Il existe dans le sport de haut niveau, plus particulièrement dans le football, la saison des transferts, familièrement appelé mercato, ou marché. C’est au cours de cette période que les directions des équipes se battent, en sortant le carnet de chèque, pour recruter les joueurs les plus talentueux de formations adverses. Au niveau politique à Maurice, nous avons droit à la saison des transfuges avec d’obscurs politiques annonçant leur démission de leur ancien parti et leur adhésion à un nouveau. Le MSM. À ce niveau, il n’est pas question de capacité et de talent, seulement de reniement et de trahison sur commande. Nous avons assisté, il y a quelques semaines, à une vague de démissions du MMM vers le MSM. Des « militants » , illustres inconnus, se sont mis a défiler devant les caméras de la MBC pour dénoncer le leader et les dirigeants mauves qui n’avaient jamais reconnu leurs grands talents et leurs immenses mérites. Ils ont tous annoncé leur adhésion au MSM en récitant une phrase, visiblement apprise par cœur, affirmant que leur tout nouveau leader a toutes les qualités du monde et plus encore. Il semblerait, d’ailleurs, que ce couplet fasse partie d’une clause obligatoire du contrat des nouveaux adhérents au MSM. Toute cette opération de débauchage est organisée par les agents recruteurs – d’autres emploieraient des termes plus forts et plus crus – dont la spécialité est de faire chanter « viré mam » aux potentiels transfuges. Le chef recruteur serait un spécialiste du reniement qui s’est fait remarquer par sa capacité à dénoncer, du jour au lendemain, son ancien frère Navin Ramgoolam pour encenser son nouveau, Pravind Jugnauth. L’opération de débauchage politique est organisée avec, évidemment, le concours de la MBC – qui ressemble de plus en plus à une succursale du parti du soleil – qui accorde généreusement du temps d’antenne dans ses journaux télévisés pour les explications /justifications /dénonciations des démissionnaires.

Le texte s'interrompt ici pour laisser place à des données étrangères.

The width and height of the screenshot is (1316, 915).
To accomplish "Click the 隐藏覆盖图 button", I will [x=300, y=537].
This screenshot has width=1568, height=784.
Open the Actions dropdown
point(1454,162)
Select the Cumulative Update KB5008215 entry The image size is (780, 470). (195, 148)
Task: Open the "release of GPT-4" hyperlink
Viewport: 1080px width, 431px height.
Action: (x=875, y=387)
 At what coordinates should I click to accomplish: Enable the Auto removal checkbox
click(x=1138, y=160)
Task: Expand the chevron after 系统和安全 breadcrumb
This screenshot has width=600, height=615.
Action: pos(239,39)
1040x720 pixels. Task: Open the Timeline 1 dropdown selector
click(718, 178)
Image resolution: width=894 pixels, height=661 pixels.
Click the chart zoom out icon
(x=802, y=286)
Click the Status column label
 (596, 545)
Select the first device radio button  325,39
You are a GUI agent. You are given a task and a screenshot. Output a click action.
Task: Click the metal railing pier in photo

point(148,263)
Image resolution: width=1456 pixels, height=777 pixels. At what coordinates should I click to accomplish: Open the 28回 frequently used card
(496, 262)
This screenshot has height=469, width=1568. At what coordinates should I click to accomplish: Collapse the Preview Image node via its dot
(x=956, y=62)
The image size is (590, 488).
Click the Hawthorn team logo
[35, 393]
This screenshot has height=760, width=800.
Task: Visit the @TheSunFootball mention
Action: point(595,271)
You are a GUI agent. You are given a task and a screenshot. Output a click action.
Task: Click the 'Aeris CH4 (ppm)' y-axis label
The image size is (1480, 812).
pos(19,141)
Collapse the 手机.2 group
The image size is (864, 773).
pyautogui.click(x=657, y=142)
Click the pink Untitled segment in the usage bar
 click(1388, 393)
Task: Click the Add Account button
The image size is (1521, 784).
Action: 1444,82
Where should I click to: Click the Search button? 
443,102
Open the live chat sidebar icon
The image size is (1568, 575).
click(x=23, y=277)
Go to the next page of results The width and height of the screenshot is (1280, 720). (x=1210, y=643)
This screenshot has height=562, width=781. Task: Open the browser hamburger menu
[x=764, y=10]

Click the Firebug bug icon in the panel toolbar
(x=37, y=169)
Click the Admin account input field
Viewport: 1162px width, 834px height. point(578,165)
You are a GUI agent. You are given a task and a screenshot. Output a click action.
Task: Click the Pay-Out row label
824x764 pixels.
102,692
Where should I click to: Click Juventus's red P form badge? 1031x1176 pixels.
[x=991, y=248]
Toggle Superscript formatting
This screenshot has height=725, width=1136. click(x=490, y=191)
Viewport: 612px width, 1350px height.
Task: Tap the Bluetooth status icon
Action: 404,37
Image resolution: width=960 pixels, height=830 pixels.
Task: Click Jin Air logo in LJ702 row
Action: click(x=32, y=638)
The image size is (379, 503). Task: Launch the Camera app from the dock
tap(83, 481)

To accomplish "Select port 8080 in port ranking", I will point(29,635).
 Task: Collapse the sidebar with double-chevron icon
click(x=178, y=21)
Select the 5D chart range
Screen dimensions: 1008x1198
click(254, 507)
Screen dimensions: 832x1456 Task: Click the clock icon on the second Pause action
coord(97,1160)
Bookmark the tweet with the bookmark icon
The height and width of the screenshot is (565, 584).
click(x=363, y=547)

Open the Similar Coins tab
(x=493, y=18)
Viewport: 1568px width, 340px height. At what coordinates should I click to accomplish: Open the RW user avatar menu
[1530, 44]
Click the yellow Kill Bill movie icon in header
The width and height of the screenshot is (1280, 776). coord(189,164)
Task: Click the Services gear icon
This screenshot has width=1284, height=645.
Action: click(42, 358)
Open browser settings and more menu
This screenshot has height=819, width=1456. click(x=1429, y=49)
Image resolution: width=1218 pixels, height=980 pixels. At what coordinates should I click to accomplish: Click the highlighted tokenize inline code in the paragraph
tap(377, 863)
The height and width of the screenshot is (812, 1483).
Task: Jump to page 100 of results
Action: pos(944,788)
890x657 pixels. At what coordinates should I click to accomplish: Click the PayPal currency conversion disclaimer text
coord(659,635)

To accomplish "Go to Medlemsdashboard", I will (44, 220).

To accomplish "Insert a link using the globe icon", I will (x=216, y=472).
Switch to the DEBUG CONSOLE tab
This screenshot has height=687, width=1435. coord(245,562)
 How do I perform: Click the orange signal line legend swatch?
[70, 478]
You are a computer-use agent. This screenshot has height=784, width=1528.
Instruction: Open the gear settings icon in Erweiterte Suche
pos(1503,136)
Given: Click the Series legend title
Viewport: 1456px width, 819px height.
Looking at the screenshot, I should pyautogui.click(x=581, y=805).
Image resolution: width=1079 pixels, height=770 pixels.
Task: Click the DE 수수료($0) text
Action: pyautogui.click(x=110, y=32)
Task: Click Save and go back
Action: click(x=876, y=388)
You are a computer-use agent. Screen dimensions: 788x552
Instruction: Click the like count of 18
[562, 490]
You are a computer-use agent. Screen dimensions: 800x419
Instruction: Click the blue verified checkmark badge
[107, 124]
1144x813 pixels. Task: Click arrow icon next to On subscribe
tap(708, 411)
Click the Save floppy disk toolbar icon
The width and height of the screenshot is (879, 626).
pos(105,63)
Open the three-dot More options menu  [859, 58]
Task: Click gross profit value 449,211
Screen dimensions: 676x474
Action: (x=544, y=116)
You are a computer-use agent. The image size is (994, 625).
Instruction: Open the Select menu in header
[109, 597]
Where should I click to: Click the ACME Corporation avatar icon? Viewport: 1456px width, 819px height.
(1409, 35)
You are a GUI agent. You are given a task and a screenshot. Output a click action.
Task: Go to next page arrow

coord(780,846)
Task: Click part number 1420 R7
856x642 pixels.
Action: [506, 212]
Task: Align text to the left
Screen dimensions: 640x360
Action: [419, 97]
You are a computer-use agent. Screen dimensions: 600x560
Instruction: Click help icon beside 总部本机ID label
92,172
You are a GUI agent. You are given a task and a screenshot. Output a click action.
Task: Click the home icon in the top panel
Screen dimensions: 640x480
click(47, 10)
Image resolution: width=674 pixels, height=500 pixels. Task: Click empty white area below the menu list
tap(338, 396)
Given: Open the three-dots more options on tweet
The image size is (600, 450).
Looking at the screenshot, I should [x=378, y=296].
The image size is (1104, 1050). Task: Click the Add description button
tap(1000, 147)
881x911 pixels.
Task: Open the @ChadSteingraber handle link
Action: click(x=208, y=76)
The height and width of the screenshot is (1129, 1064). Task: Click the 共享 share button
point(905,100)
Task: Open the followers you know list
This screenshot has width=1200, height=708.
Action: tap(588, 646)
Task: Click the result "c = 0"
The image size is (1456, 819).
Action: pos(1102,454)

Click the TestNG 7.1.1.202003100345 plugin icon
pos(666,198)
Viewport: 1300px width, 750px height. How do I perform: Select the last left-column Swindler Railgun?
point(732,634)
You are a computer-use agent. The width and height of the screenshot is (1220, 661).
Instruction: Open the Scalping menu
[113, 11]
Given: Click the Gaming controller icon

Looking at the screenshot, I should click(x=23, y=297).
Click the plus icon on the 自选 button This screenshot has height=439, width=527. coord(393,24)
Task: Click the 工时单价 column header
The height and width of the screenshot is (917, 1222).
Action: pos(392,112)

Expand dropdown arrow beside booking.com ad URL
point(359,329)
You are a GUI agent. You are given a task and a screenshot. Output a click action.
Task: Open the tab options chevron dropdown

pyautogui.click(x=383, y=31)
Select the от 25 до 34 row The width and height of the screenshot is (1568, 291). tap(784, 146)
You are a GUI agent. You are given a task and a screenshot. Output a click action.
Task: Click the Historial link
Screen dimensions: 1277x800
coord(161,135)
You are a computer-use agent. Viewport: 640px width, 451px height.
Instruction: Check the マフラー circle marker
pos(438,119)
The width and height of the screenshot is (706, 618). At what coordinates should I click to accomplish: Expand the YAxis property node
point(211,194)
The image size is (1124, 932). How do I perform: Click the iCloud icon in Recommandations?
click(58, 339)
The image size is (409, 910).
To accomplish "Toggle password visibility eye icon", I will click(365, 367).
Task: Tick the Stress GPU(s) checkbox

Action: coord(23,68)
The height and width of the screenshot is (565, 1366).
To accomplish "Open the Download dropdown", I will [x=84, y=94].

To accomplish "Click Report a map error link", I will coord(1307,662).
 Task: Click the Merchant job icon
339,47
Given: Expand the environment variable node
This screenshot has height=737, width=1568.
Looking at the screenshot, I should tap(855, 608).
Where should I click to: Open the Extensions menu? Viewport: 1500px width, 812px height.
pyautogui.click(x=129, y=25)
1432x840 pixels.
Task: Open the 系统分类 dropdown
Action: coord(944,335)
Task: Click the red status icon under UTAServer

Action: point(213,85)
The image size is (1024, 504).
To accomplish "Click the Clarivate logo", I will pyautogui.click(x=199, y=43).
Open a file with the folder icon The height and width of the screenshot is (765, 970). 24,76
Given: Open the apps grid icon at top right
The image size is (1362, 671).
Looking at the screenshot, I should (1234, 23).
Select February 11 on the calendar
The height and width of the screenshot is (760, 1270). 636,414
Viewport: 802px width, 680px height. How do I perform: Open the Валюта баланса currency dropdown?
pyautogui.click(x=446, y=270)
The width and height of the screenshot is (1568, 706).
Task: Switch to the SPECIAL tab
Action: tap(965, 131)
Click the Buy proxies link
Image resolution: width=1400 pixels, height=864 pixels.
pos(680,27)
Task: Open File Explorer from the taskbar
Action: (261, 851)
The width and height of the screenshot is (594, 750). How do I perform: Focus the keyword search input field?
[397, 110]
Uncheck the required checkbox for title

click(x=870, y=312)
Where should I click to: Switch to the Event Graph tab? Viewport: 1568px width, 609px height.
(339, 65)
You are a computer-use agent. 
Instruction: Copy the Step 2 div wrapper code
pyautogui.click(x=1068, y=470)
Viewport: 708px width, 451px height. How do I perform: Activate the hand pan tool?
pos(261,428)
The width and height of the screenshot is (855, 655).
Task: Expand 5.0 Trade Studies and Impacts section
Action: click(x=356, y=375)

Après les démissions en série du MMM, il semblerait que la vague vient d’atteindre le Parti Travailliste. L’opération semble avoir débuté avec Kalyanee Jugroo, l’ex-secrétaire générale des rouge qui le fit avec une discrétion remarquable. Ce n’est que des années après avoir occupé ce poste qu’elle vient de découvrir qu’elle n’était pas conviée aux conférences de presse, que les annonces et les interviews importantes étaient faites par d’autres membres – majoritairement des hommes – et que selon l’expression consacrée, on l’avait utilisée comme un vase à fleur ou « enn poupet dookia ». Traitement qu’elle avait accepté sans problème et sans état d’âme. C’est en sortant de cette longue période de léthargie – sans doute, avec l’aide des agents recruteurs orange – qu’elle a décidé de démissionner de son poste et du parti dont elle est membre depuis plus de trente ans. Elle a affirmé que c’est un manque de considération à son égard qui a motivé sa décision. Si Mme Kalyanee Jugroo ne s’est pas, comme d’autres transfuges, drapée dans un sari orange, elle a quand même annoncé la couleur de sa prochaine destination politique en disant que « le leader du MSM est jeune, est à l’écoute et n’est pas arrogant. » Et pour ceux qui n’auraient pas compris, elle a ajouté : « Je ne vois pas la population injurier le Premier ministre comme elle le fait pour d’autres. »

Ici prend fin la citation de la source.